A kidney infection is a painful and unpleasant illness usually caused by cystitis, a common infection of the bladder.
Most people with cystitis will not get a kidney infection, but occasionally the bacteria can travel up from the bladder into one or both kidneys.
If treated with antibiotics straight away a kidney infection does not cause serious harm, although you'll feel very unwell.
If a kidney infection is not treated, it can get worse and sometimes cause permanent kidney damage.
Symptoms of a kidney infection often come on within a few hours.
You can feel feverish, shivery, sick and have a pain in your back or side.
In addition to feeling unwell like this, you may also have symptoms of a urinary tract infection (UTI) such as cystitis.
- needing to pee suddenly or more often than usual
- pain or a burning sensation when peeing
- smelly or cloudy pee
- blood in your pee
When to see a GP
See a GP if you feel feverish and have pain that will not go away in your tummy, lower back or genitals.
Contact a GP immediately if you think your child may have a kidney infection.
If you cannot get a GP appointment and need urgent medical attention, go to your nearest urgent care centre (UCC).
If you do not have a local UCC, go to your nearest A&E.
Diagnosing kidney infection
To work out if you have a kidney infection, your doctor will ask about your symptoms and recent medical history.
They'll carry out a urine test to see if you have a UTI.
If you're a male with a confirmed UTI, a GP will refer you straight to a specialist (a urologist) for further investigation.
Most kidney infections need prompt treatment with antibiotics to stop the infection damaging the kidneys or spreading to the bloodstream.
You may also need painkillers.
If you're especially vulnerable to the effects of an infection (for example, if you have a long-term health condition or are pregnant), you may be admitted to hospital and treated with antibiotics through a drip.
Most people who are diagnosed and treated promptly with antibiotics feel completely better after about 2 weeks.
People who are older or have underlying conditions may take longer to recover.
A kidney infection usually happens when bacteria, often a type called E. coli, get into the tube that carries urine out of your body (urethra).
The bacteria travel up to your bladder, causing cystitis, and then up into your kidneys.
E. coli bacteria normally live in your bowel, where they cause no harm.
They can be transferred from your bottom to your genitals during sex or if you're not careful when wiping your bottom after going to the loo.
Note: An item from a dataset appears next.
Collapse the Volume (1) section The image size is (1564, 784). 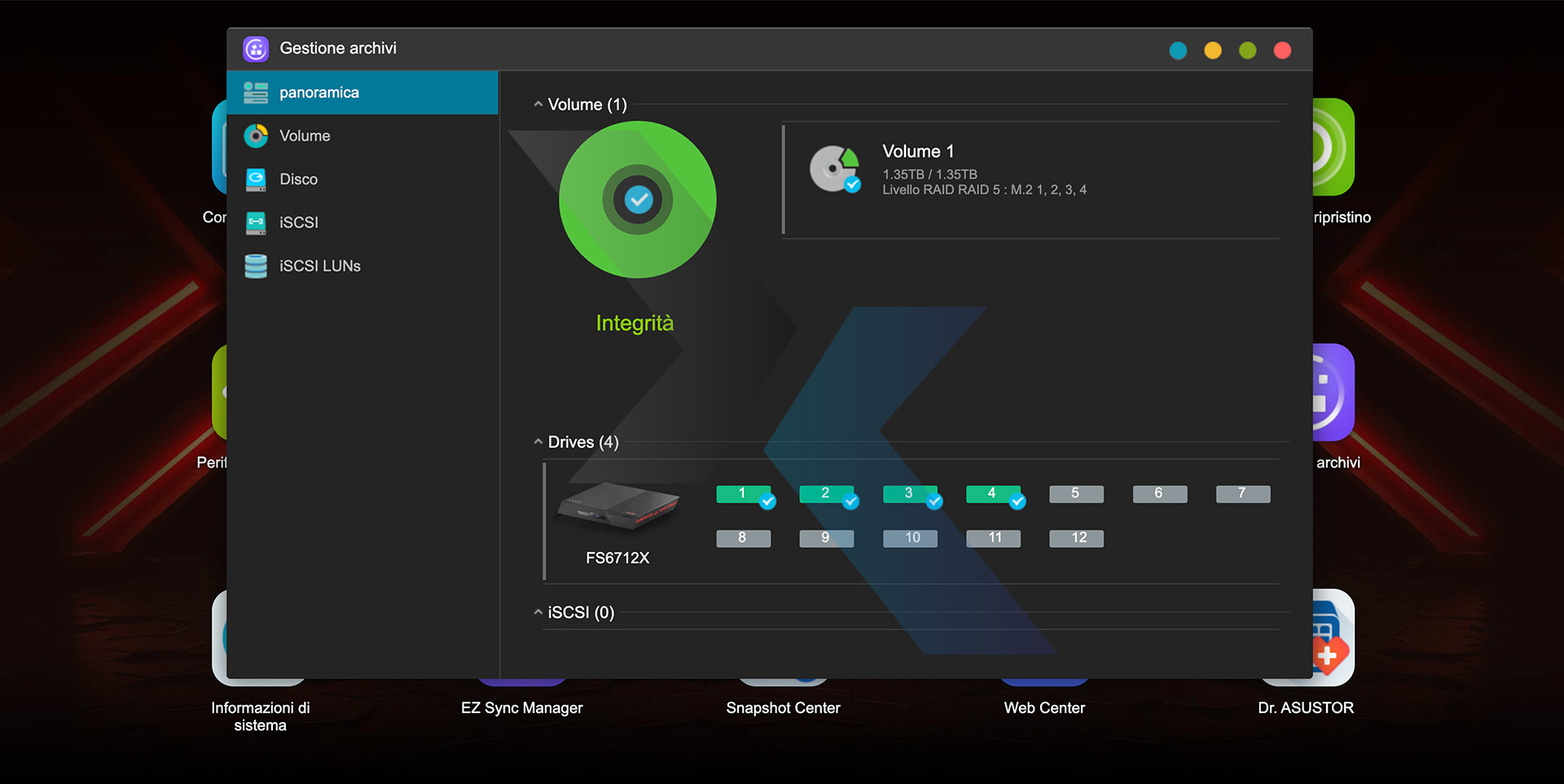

A kidney infection can sometimes develop without a bladder infection. For example, if you have a problem with your kidney, such as kidney stones, or if you have diabetes or a weakened immune system.
Who's at risk
Kidney infections can happen at any age and are much more common in women.
This is because a woman's urethra is shorter, making it easier for bacteria to reach the kidneys.
Younger women are most at risk because they tend to be more sexually active, and having frequent sex increases the chances of getting a kidney infection.
The best way to prevent a kidney infection is to keep your bladder and urethra free from bacteria by:
- drinking plenty of fluids (plain water is best)
- going to the loo as soon as you feel the need to, rather than holding it in
- going to the loo after sex
- wiping from front to back after going to the loo
- washing your genitals every day, and before having sex if possible
- treating any constipation – being constipated can increase your chance of developing a UTI
- not using a diaphragm or condoms coated in spermicide if you're prone to getting UTIs – it's thought spermicide can increase your risk of getting a UTI
If you keep getting urine infections, a GP may prescribe you a low dose of antibiotics to take regularly.
This may help to prevent the infection returning or any infection spreading to the kidneys.